* TASK STATEMENT *
Only the lines below, from the one with "This screenshot has width=1014, height=672." through the one with "Toggle the selection", are to be written out, exactly.

● ● ● ● ●

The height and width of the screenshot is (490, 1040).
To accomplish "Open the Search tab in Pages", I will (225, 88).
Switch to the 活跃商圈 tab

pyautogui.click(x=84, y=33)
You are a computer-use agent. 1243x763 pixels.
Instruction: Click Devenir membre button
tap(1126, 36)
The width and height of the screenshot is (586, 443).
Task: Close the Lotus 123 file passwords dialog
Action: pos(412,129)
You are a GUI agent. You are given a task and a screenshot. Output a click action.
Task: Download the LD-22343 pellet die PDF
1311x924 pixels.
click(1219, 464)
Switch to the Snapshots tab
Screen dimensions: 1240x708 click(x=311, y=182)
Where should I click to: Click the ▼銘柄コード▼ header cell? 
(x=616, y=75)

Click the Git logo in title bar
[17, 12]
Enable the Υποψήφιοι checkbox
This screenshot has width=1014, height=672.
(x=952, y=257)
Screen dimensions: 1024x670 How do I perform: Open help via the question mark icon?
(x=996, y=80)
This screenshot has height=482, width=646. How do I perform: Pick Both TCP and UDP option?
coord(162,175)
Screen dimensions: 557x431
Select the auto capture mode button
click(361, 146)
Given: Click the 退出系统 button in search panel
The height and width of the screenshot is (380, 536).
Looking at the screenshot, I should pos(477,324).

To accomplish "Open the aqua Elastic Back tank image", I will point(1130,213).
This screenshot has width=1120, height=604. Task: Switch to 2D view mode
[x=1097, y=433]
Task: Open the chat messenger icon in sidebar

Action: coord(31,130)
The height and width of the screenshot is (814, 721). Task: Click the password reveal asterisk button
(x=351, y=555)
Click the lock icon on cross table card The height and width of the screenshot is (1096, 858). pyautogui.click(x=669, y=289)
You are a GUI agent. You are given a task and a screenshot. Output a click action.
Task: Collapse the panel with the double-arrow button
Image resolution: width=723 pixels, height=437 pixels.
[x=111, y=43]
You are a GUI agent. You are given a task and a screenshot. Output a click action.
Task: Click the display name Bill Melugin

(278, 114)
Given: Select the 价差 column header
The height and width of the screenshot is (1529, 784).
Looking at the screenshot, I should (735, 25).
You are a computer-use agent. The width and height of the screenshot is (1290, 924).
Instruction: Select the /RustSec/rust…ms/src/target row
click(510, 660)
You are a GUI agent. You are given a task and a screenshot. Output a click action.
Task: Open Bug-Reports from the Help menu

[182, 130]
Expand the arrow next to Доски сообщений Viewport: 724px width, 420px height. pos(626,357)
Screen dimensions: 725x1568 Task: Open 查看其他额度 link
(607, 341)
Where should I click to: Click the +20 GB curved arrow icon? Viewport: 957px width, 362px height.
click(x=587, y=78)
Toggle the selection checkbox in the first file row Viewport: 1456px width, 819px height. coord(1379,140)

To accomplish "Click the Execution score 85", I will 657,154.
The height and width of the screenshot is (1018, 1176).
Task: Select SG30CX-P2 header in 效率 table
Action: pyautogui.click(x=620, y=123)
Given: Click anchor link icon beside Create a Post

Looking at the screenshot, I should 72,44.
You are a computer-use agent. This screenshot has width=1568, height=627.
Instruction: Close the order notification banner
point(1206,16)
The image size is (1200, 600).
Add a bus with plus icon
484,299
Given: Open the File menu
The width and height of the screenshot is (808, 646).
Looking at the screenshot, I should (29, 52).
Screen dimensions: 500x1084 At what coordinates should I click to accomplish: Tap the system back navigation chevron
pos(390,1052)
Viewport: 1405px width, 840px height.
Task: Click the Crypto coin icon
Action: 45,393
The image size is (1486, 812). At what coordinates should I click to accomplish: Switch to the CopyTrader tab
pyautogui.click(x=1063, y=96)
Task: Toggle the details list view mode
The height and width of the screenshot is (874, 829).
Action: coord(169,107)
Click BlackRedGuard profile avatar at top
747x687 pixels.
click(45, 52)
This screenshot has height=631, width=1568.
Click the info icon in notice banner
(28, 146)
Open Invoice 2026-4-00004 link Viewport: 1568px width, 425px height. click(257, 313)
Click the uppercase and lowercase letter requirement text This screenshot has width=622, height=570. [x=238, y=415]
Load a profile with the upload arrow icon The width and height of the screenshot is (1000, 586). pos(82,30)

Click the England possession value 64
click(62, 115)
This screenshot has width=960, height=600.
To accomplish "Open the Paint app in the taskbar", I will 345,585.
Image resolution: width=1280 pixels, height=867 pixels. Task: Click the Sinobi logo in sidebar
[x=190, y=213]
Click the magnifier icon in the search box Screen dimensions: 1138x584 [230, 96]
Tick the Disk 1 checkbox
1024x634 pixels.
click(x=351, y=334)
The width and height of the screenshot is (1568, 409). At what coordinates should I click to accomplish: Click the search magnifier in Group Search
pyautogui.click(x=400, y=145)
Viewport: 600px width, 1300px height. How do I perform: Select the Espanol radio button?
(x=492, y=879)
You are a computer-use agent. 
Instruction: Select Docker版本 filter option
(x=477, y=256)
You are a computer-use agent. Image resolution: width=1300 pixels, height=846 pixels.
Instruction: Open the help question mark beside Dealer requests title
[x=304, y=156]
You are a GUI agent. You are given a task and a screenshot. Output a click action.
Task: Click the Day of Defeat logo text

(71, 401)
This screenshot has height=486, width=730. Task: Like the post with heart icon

● ● ● ● ●

* RESULT OF THE TASK *
This screenshot has width=1014, height=672.
(x=952, y=257)
Screen dimensions: 1024x670 How do I perform: Open help via the question mark icon?
(x=996, y=80)
This screenshot has height=482, width=646. How do I perform: Pick Both TCP and UDP option?
coord(162,175)
Screen dimensions: 557x431
Select the auto capture mode button
click(361, 146)
Given: Click the 退出系统 button in search panel
The height and width of the screenshot is (380, 536).
Looking at the screenshot, I should pos(477,324).

To accomplish "Open the aqua Elastic Back tank image", I will point(1130,213).
This screenshot has width=1120, height=604. Task: Switch to 2D view mode
[x=1097, y=433]
Task: Open the chat messenger icon in sidebar

Action: coord(31,130)
The height and width of the screenshot is (814, 721). Task: Click the password reveal asterisk button
(x=351, y=555)
Click the lock icon on cross table card The height and width of the screenshot is (1096, 858). pyautogui.click(x=669, y=289)
You are a GUI agent. You are given a task and a screenshot. Output a click action.
Task: Collapse the panel with the double-arrow button
Image resolution: width=723 pixels, height=437 pixels.
[x=111, y=43]
You are a GUI agent. You are given a task and a screenshot. Output a click action.
Task: Click the display name Bill Melugin

(278, 114)
Given: Select the 价差 column header
The height and width of the screenshot is (1529, 784).
Looking at the screenshot, I should (735, 25).
You are a computer-use agent. The width and height of the screenshot is (1290, 924).
Instruction: Select the /RustSec/rust…ms/src/target row
click(510, 660)
You are a GUI agent. You are given a task and a screenshot. Output a click action.
Task: Open Bug-Reports from the Help menu

[182, 130]
Expand the arrow next to Доски сообщений Viewport: 724px width, 420px height. pos(626,357)
Screen dimensions: 725x1568 Task: Open 查看其他额度 link
(607, 341)
Where should I click to: Click the +20 GB curved arrow icon? Viewport: 957px width, 362px height.
click(x=587, y=78)
Toggle the selection checkbox in the first file row Viewport: 1456px width, 819px height. coord(1379,140)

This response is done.